Direction ▸ Copy the lines from the one that contains "The width and height of the screenshot is (785, 672)." through the end of the entries, requests included, and multiply every coordinate in the answers by 0.2, rounding to whole numbers with halves going up. Leave the pictures out.

Provided entries ▸
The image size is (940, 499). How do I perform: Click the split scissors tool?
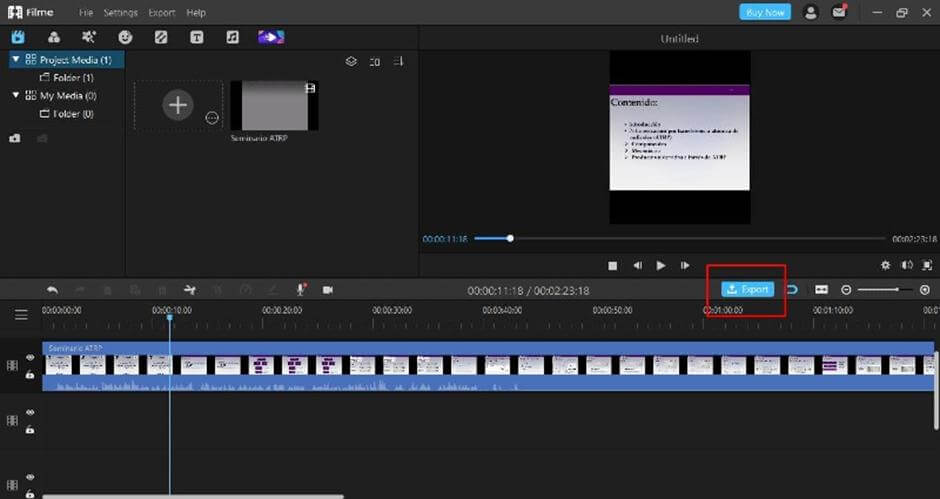click(x=190, y=290)
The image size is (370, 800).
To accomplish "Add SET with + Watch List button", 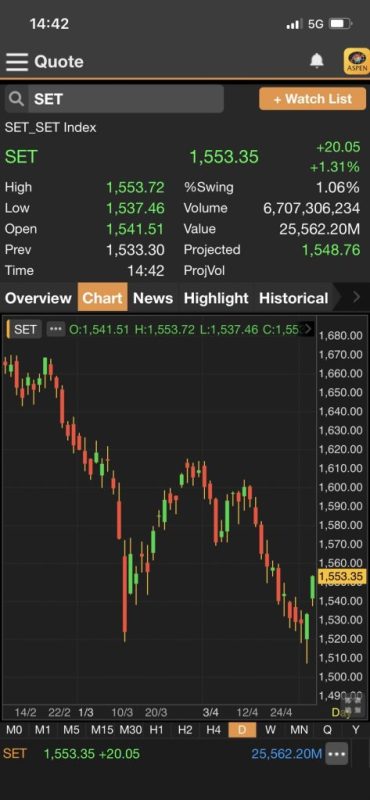I will tap(312, 98).
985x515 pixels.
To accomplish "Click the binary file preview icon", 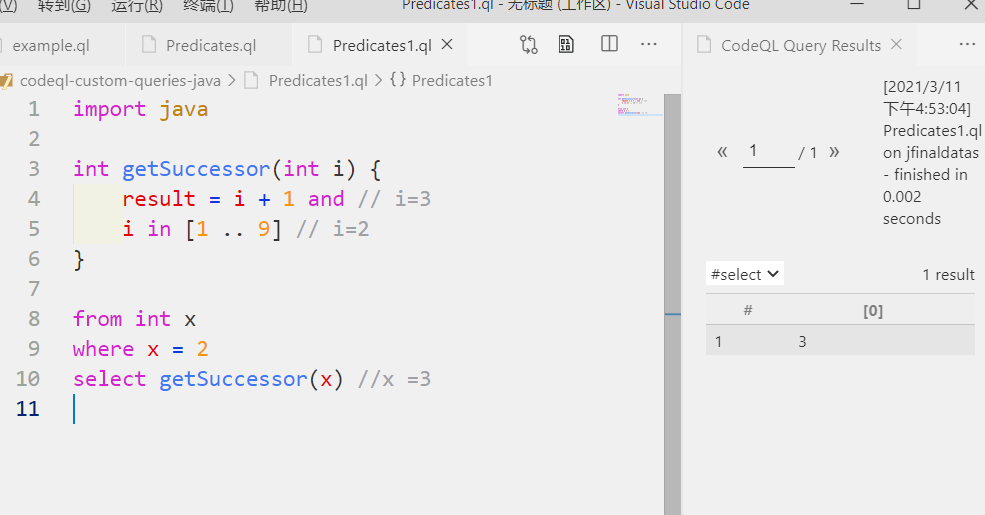I will pos(566,45).
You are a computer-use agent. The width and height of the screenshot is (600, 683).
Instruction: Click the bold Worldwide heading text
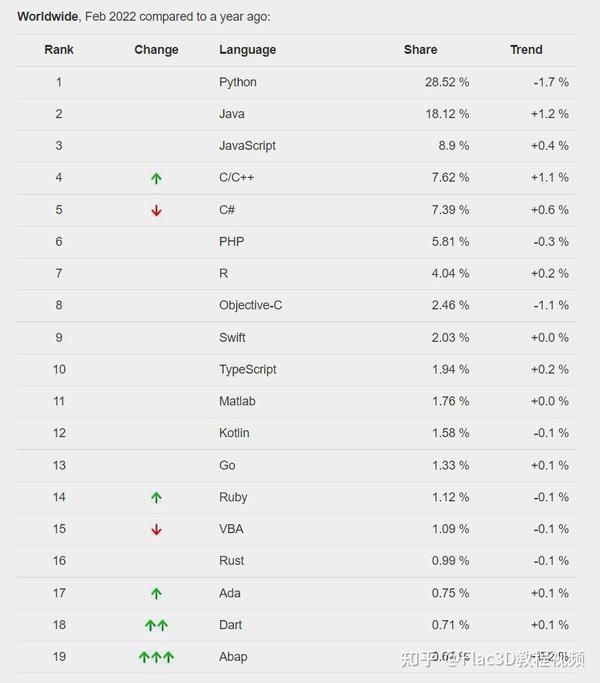[x=45, y=17]
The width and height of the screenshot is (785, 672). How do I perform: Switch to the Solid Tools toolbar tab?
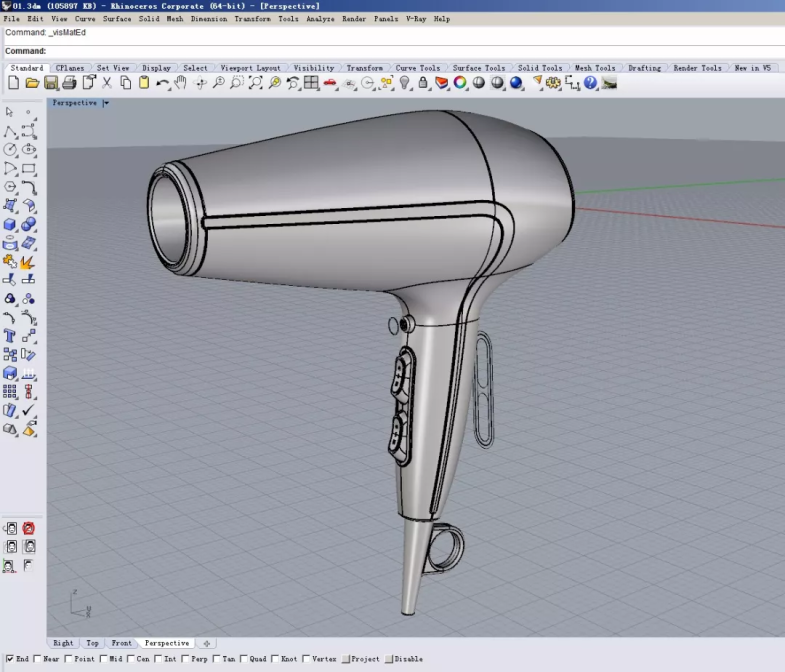point(539,68)
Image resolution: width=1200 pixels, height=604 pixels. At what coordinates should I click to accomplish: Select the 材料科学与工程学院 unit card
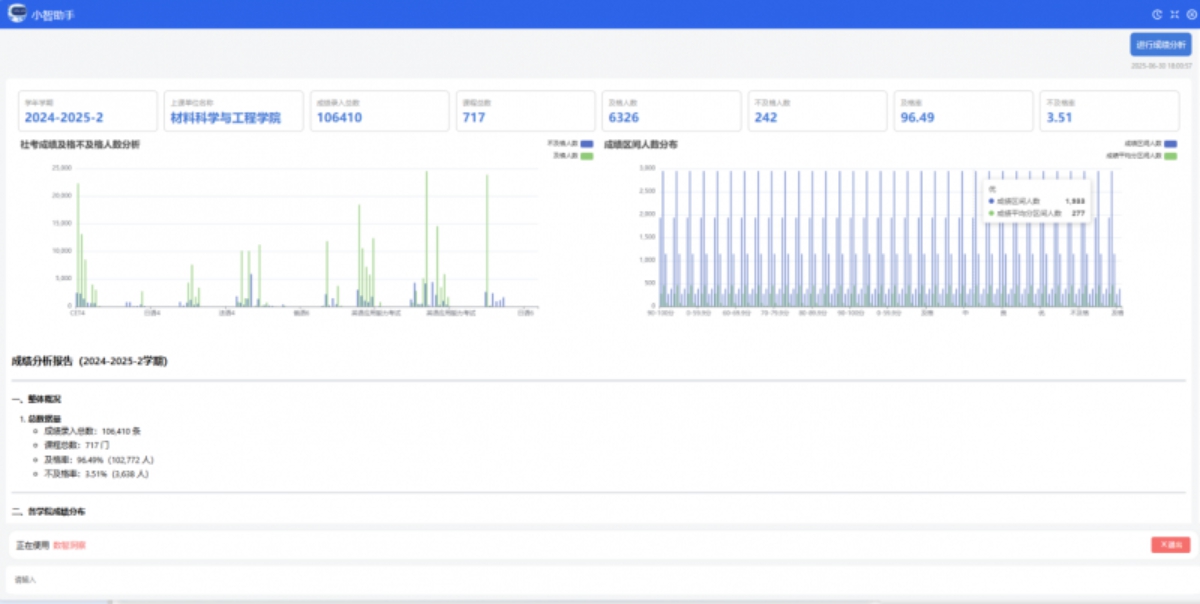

Answer to the problem ▸
The width and height of the screenshot is (785, 672). How do I perform: Switch to the Solid Tools toolbar tab?
point(108,14)
Image resolution: width=1200 pixels, height=604 pixels. At what coordinates should I click to accomplish: Select the 材料科学与工程学院 unit card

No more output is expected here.